# DOCUMENT EXCERPT
___

For children who have cancer, chemotherapy treatments can have a lasting impact on their health throughout their lives. But the emerging field of immunotherapy could offer better health outcomes for children in the fight against cancer.

With their low toxicities, immune therapies seem tailor-made for pediatric cancer patients where long-term effects caused by conventional therapies are of great concern.

Childhood cancer patients can suffer the consequences of chemotherapy throughout their lifetime, including fertility issues, cardiac toxicities, learning impairment and more.
In fact, many cancer immunology experts believe immune therapies may be a paradigm changer, eventually replacing chemotherapy as the first-line treatment in many pediatric cancers because of its ability to spare patients from these dangerous toxicities.

Take, for example, Hodgkin’s lymphoma. It is a common childhood cancer that responds well to chemotherapy, but treatment is long and toxic, and the growing brains and bodies of children and adolescents are particularly susceptible to the damaging effects of chemotherapy.

___

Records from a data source
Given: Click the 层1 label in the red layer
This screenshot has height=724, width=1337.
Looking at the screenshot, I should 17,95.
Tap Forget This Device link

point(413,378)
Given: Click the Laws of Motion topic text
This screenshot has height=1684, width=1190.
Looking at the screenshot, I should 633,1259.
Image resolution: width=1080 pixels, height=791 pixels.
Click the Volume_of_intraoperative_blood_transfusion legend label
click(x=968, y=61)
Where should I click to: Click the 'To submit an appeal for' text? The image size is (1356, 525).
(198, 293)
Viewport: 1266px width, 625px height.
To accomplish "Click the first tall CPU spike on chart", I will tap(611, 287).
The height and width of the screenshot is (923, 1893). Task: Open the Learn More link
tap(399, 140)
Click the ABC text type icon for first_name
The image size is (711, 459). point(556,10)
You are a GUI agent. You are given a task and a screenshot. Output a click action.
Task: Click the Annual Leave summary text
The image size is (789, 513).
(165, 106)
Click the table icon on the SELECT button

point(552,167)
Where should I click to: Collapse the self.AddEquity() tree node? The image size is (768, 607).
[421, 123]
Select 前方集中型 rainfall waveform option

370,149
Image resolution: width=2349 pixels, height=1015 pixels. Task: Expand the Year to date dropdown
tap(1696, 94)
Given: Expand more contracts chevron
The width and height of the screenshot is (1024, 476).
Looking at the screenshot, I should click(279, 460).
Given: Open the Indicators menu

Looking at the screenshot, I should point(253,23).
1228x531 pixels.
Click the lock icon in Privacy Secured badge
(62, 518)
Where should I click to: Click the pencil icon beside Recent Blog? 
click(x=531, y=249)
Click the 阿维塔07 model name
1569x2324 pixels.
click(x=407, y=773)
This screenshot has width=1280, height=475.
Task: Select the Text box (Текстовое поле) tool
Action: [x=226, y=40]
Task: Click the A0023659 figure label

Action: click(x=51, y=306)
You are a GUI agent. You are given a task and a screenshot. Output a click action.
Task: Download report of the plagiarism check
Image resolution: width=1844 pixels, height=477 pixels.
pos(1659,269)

___

# WORK INSTRUCTIONS
A – Using the passage on immunotherapy for childhood cancer, decide whether each statement agrees with it: (i) Hodgkin's lymphoma responds poorly to chemotherapy; (ii) fertility issues are among the lifelong consequences of chemotherapy for childhood cancer patients; (iii) immune therapies are described as having low toxicities. Answer yes or no for each and quote the words that decide it.
B – Resume the passage on immunotherapy for childhood cancer, starting right after its final sentence.

# OUTPUTS IN ORDER
A –
(i) No: "It is a common childhood cancer that responds well to chemotherapy"
(ii) Yes: "including fertility issues, cardiac toxicities, learning impairment and more"
(iii) Yes: "With their low toxicities, immune therapies seem tailor-made for pediatric cancer patients"

B –
New research shows Hodgkin’s lymphoma may be one of the best responders so far to anti-PD-1 immune checkpoint blockade therapy, with response rates approaching 90 percent. There have been excellent responses and low toxicities even in patients whose cancer resisted standard drug treatment.

Researchers like pediatric oncologists and cancer immunology experts Brian Ladle and Christopher Gamper say there is emerging evidence that immune therapies may be more effective against chemotherapy-resistant cancer. They offer new hope for pediatric patients with cancers that currently cannot be cured with standard treatments.

While Ladle doesn’t think immune therapy will completely replace the need for surgery and chemotherapy, he believes it has great potential to reduce the amount and duration of treatment.

More importantly, since immune cells can travel anywhere throughout the body—inside bones and to organs and tissues—they have a unique ability to find and destroy lingering cancer cells that often result in the recurrence and spread of cancers.

Ladle and Gamper are discovering crucial links between T cell behavior, the main cells activated in an immune response, and the epigenetic or chemical environment of T cell DNA.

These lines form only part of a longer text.